In my life, I have more easily dealt with physical pain rather than emotional pain. In order to avoid pain, and the eruption of emotions that might accompany it, I have spent much time and energy trying to control life. That is an exhausting way to live. And the ultimate result was that my emotions became so deeply buried and protected that even when I wanted to express sorrow or anger, I was unable to.
Glennon writes “The healthiest of us are physical beings, emotional beings and spiritual beings.”
I’ve embraced my physical self and nurtured my spiritual side. However, I voted the emotional part of me off the island long ago. I broke up with that perplexing self and I have refused to be reconciled.
Until recently.
I recognized ten years ago how important it is to accept and hold sacred my emotional being. But allowing myself to feel pain when it threatens to engulf me has been difficult. I know from experience that out of grief and pain strength and change are born. I know that. In the midst of crises though, I fall into the default behavior of avoidance, withdrawal and closing down.
My desire to grow into my emotional self signaled the Divine that I was open and willing to learn.
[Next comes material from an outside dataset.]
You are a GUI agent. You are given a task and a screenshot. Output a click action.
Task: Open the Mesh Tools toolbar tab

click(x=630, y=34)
I was drawn first to The Untethered Soul by Michael Singer, which helped me to understand what happens on an energetic level when I close my heart down in an attempt to protect myself from pain.
And recently I was led to Glennon and her books Carry On, Warrior and Love Warrior. With transparency and candor and raw emotions, Glennon shares her own journey through a time of upheaval and great pain. Something shifted in my heart and cracked open, as I read her words, revealing a place long protected and then ignored.
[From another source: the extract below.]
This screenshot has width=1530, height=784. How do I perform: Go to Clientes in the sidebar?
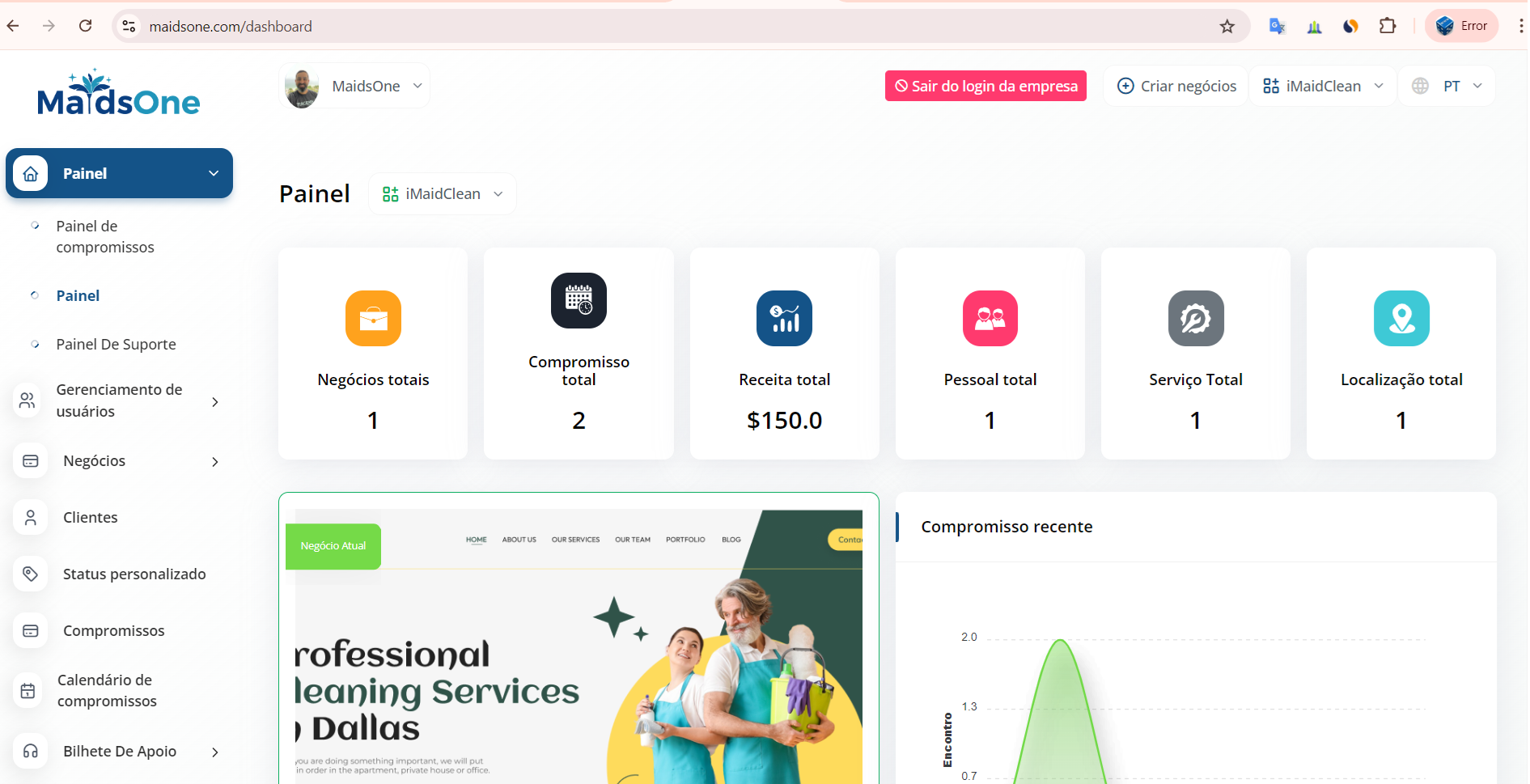click(x=90, y=518)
The Wisdom of Story course is allowing me to explore this tender new space within that had long been barricaded. Brené shares in Lesson Three “When you deny your pain, it owns you. When you own your pain, it sets you free.” I am done with denying pain or difficult situations. I am finished with being owned, and held captive by pain and my refusal to feel my emotions.
Glennon tells the story of accidently attending a hot yoga class, while working through a difficult season in her life. She wanted to leave the class, which has the participants move through yoga poses in a very warm room. When the instructor asked Glennon what her intention was for the class, the sweaty frustrated Glennon answered that she just wanted to “stay on this mat and make it through whatever is about to happen without running out of here. ” For 90 minutes she simply sat still and let everything in her life that she had been running from appear in her mind. She stayed on the mat, and did not run, and she did not die.
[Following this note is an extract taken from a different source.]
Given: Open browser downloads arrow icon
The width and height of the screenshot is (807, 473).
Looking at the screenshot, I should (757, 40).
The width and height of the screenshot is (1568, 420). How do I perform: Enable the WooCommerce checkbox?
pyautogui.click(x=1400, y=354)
I want to stay on the mat. When faced with pain or hard things, I want to stay present, stay aware, and let what’s going to happen, happen. The word crises comes from the Greek krinein, which means “decide”. Pain forces a decision. Will I close down and try not to feel? And in protecting myself actually lose a part of who I am? Or will I stay on the mat, and feel…feel the pain, feel loneliness, feel grief? Can I choose to be still and feel and let the pain pass through?
I can. I can stay on the mat. I will stay on the mat. I am staying on the mat.
I am willing to embrace my emotional self, and welcome her back after her long exile, and at last see what she has to teach me. I am ready to be set free.